→ **Tasks to carry out**
**1)** Translate this sentence from the book review into Spanish: "I wanted to pull my hair out."
**2)** Carry on the book review from its last sentence.

→ **Reading passage**
-=-=-=-=-

Reading this book was a roller coaster experience. The first 100 pages were truly difficult to read, and left me scratching my head. There was much ado about nothing. Why, oh why, has he devoted so many pages to that smelly boatman? I wanted to pull my hair out. My husband who had read the book as a college graduate gave me an empathetic nod. So ok, it’s not me then!

With that validation, I started plodding along, and somewhere along the way, the tangled web that he was weaving, and that play with words started taking a hold on me. With a boatload of characters, realism, special powers, political turmoil, twists and turns, it was hard work to keep up with the talkative Salim, the narrator and the protagonist. You are emotionally invested in the story.

-=-=-=-=-

→ **Available data**
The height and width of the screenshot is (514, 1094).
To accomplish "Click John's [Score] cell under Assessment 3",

-=-=-=-=-

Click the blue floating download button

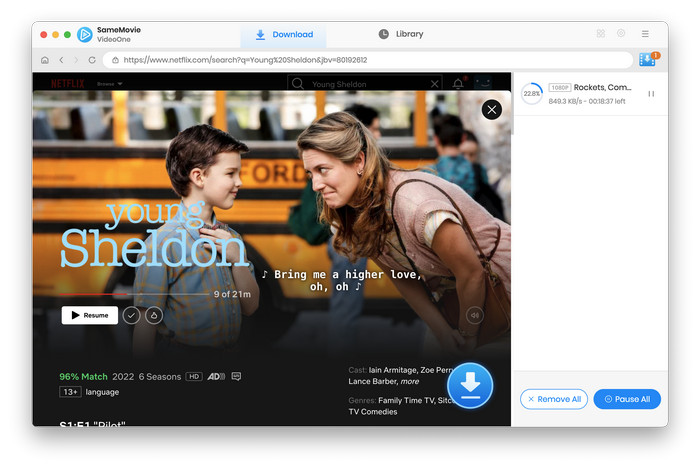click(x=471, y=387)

-=-=-=-=-

→ **Answers in order**
**1)** Quería arrancarme el pelo.

**2)**
In the end, you can’t help but admire Rushdie’s knack with words, and vivid imagination. How even when there are so many characters, they don’t feel unnecessary. Each of them has a role to play. And above all, just when he has made you laugh, he makes you cringe or strikes you with a tragedy. The seesaw of emotions you experience with the story sometimes makes you get angry with Rushdie.

I am not rating this book for now. I need to go back and savor it in bits and pieces to appreciate the nuances. Without being on the edge, without my reading prejudices. Defintiely give this book a shot, it will challenge you to be a patient reader.